ROMA – Julio Cesar (Edoardo Pesce) ha quasi quarant’anni e vive ancora con la madre (Margarita Rosa De Francisco, straordinaria), una donna colombiana dalla personalità trascinante. I due condividono tutto: una casa piena di ricordi, i pochi soldi guadagnati lavorando per uno spacciatore, Lucio (Gabriel Montesi), la passione per le serate di salsa e merengue. Un’esistenza ai margini vissuta con amore, simbiotico e opprimente, il cui equilibro precario rischia di andare in crisi con l’arrivo di Ines (Maria Del Rosario), una ragazza colombiana reduce dal primo viaggio come mula della cocaina. Da qui parte El Paraìso, il nuovo film di Enrico Maria Artale, presentato nella sezione Orizzonti di Venezia l’anno scorso e ora al cinema con I Wonder Pictures.
Prodotto da Ascent Film, Young Film e Rai Cinema, di El Paraìso Artale ne parla come una storia d’amore: «Una storia d’amore tra una madre e un figlio, una tragedia che affonda i propri eroi nelle sfumature cangianti dei loro umori più intimi, nella delicatezza e nella violenza. Un racconto quasi mitologico su di un legame basato sul sangue che ho tentato di sottrarre al giudizio, senza voler stabilire se ciò che unisce profondamente i due protagonisti sia un atto di amore, più forte delle convenzioni sociali, o un atto psichico disfunzionale che dimostra l’impossibilità di accettare una naturale separazione». Un legame raccontato al ritmo di salsa, merengue e cocaina in un susseguirsi di immagini senza filtri dai colori vividi.

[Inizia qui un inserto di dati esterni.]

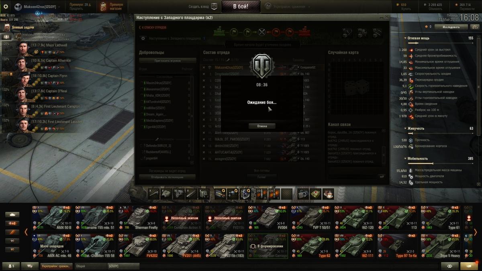Click the first-aid kit consumable slot

click(x=316, y=194)
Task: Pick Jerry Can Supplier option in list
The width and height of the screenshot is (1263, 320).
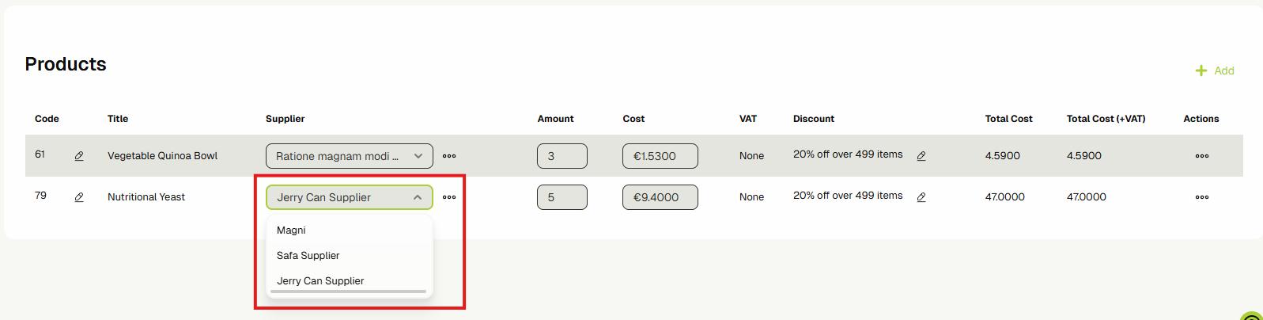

L’ingresso scenico di Ines cambia tutto, spezza i disfunzionali e simbiotici equilibri familiari tenacemente radicati nella psiche di una coppia/non-coppia madre-figlio tra il dolce e il disturbato, rimescolandone l’inerzia in un agire violento e folle. È il turning point cardine di El Paraìso, quello da cui Artale tira fuori la sua tragedia alla luce del sole. Da quel punto il Julio Cesar di un Pesce (co-autore dello script con Artale) straordinario, intenso, fragile e duro ma sempre tra le righe, prende un’altra direzione, vedendo in Ines e nella sua promessa d’amore e di un nuovo inizio in Colombia l’opportunità con cui crescere e dismettere i panni di spacciatore di zona. Un Sogno Colombiano insomma, perseguito da Julio in un cammino di vita emancipata fatto di rinunce dolorose (ma necessarie).
E se è vero che la narrazione di El Paraìso nonostante le premesse, gli ammiccamenti e i gesti, non spinge mai del tutto sulla componente morboso-incestuosa, lasciandola lì, sospesa, rarefatta, avvolgendo la scena senza mai compenetrarla, sono il ballo e la lingua parlata a far da padrone nell’universo scenico di Artale, fonte di poesia, bellezza e catarsi. Attenzione alla colonna sonora: ci sono chicche di Julio Jaramillo e Nicolas Jaar, c’è Madre (ovviamente) di Ismael Miranda e Amor Eterno in tripla versione, quella di Rocío Duarte, quella cantata dalla stessa Margarita (con chitarra di Pesce) e quella di Juan Gabriel nella scena più bella del film. Così, tra italiano e spagnolo, gli uomini e le donne spezzati di El Paraíso cercano di trovare nel presente le risposte ad un passato senza radici e a un futuro che appare nebuloso, privo di speranze. Un piccolo-ma-grande film quello di Artale, davvero. Un‘opera di razza fatta di grandi interpretazioni (da segnalare anche Gabriel Montesi, sempre intenso), sentimenti e sogni, come solo il grande cinema sa fare.